Who This Helps
If you're a Team Lead trying to get buy-in for your team's roadmap, this is for you. The Product Portfolio Strategy course shows you how to build a clear, one-page artifact that makes your case for you. No more endless meetings that go nowhere.
Mini Case
Your team has three major bets for next quarter. You present the raw data: projected impact, confidence levels, and resource needs. The stakeholders get stuck on one detail and the whole conversation stalls. A week later, nothing is approved. Sound familiar? Using a Portfolio Map, you frame the same three bets within clear strategic guardrails. You show how they fit together. In your next review, you get a clear 'yes' on two bets and a 'revise' on the third in 30 minutes. You save your team 7 days of limbo.
Do This Now (5 Steps)
- Build your one-pager. Don't overcomplicate it. Use the Portfolio Map from the course. It's your single source of truth.
- Size your bets. Put rough sizing (like S, M, L) and a confidence score (High, Medium, Low) next to each initiative. This forces clarity.
- Sequence the work. Show the logical order. Which bet unlocks another? This turns a list into an executable plan.
- Define your guardrails. What metrics must not get worse while you pursue these bets? State them clearly upfront.
- Lead with the story. In your meeting, start with the guardrails and the strategic goal, then show how your bets deliver it. The map does the heavy lifting.
Avoid These Traps
- Presenting a data dump. Stakeholders need a narrative, not a spreadsheet. Your map is the narrative.
- Hiding the tough calls. If a bet has low confidence, say so. Transparency builds trust faster than false certainty.
- Skipping the 'what not to do'. Your guardrails and kill criteria are as important as the bets themselves. They prevent scope creep.

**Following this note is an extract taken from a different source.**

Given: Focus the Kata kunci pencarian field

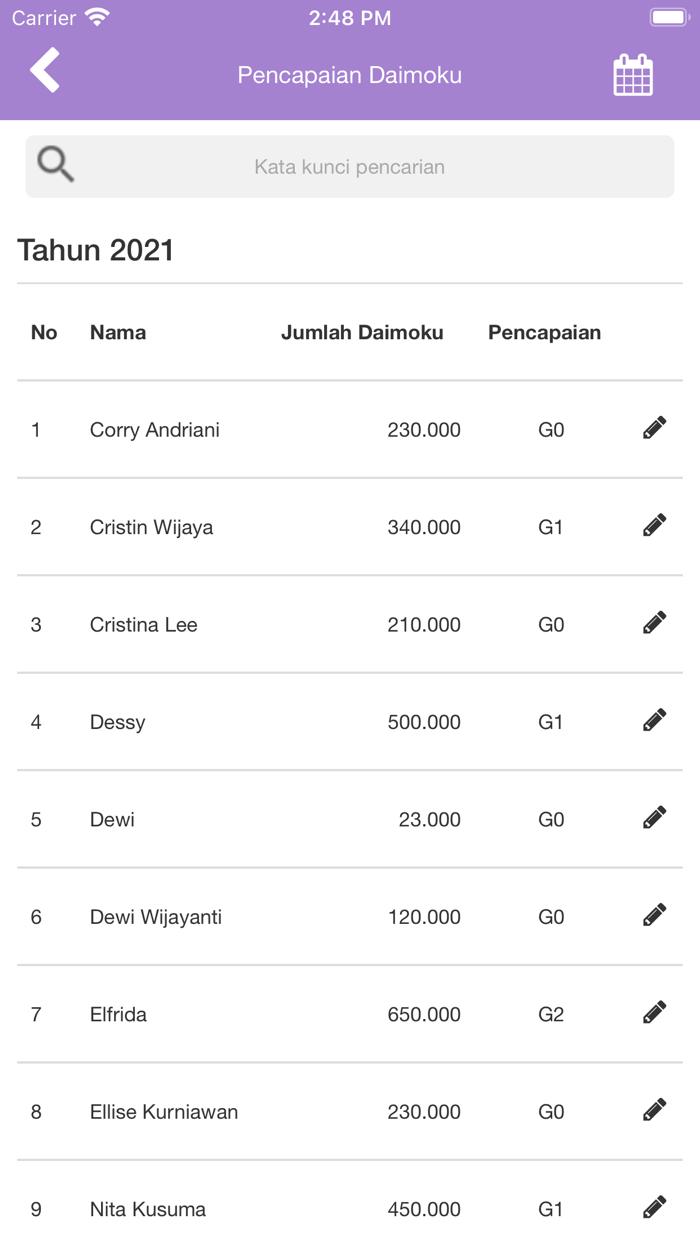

- Letting perfect be the enemy of good. Your first portfolio artifact will be rough. That's okay. It's a conversation starter, not a marble statue.
Your Win by Friday
By this Friday, draft your one-page Portfolio Map with your top 3 initiatives. Size them, sequence them, and write down one non-negotiable guardrail. Share it with one key stakeholder for a quick 'does this make sense?' chat. You'll be amazed how a simple visual changes the conversation from 'prove it' to 'let's do it.' And hey, you might even finish that meeting with time to spare for a real coffee.